— begin Source records —

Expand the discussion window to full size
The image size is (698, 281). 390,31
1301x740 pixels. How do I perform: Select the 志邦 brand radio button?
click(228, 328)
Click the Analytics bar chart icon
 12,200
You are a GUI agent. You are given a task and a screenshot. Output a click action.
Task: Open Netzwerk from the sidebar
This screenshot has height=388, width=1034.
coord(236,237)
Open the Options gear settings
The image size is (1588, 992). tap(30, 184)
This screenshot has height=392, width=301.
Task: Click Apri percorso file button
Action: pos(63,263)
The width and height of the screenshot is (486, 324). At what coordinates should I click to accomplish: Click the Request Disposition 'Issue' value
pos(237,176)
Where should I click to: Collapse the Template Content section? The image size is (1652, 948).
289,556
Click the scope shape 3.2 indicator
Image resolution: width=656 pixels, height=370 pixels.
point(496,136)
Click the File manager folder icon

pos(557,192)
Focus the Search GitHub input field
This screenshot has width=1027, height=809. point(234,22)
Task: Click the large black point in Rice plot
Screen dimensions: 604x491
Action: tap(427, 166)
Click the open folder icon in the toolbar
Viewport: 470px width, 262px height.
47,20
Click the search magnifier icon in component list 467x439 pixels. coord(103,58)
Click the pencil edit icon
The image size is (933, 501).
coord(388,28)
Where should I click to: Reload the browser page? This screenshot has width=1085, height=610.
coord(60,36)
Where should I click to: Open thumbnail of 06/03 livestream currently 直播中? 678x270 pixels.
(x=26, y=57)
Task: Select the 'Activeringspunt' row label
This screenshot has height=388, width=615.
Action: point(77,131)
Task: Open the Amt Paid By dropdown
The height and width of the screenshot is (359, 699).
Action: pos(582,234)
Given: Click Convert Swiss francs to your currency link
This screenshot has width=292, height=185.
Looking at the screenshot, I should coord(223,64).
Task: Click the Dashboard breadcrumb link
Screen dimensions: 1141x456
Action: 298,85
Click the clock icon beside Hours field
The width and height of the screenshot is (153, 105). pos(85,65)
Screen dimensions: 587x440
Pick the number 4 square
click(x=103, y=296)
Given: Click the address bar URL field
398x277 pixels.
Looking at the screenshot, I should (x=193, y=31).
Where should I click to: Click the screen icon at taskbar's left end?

— end Source records —

Problem to solve: Could you print the lines starting at the one containing "Where should I click to: Reload" and ending at the one containing "click(x=103, y=296)", both included, and reproduce them exactly?

Written solution:
Where should I click to: Reload the browser page? This screenshot has width=1085, height=610.
coord(60,36)
Where should I click to: Open thumbnail of 06/03 livestream currently 直播中? 678x270 pixels.
(x=26, y=57)
Task: Select the 'Activeringspunt' row label
This screenshot has height=388, width=615.
Action: point(77,131)
Task: Open the Amt Paid By dropdown
The height and width of the screenshot is (359, 699).
Action: pos(582,234)
Given: Click Convert Swiss francs to your currency link
This screenshot has width=292, height=185.
Looking at the screenshot, I should coord(223,64).
Task: Click the Dashboard breadcrumb link
Screen dimensions: 1141x456
Action: 298,85
Click the clock icon beside Hours field
The width and height of the screenshot is (153, 105). pos(85,65)
Screen dimensions: 587x440
Pick the number 4 square
click(x=103, y=296)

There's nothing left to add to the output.